- **The problem**: Exactly reproduce the lines from the line that has "This screenshot has height=809, width=916." down to the last line of the entries, inclusive.

Stored data entries

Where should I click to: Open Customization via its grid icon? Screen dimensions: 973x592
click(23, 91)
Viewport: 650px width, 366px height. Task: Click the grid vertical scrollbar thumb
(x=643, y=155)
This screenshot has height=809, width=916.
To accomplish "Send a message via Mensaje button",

- **Answer to this task**:
This screenshot has height=809, width=916.
To accomplish "Send a message via Mensaje button",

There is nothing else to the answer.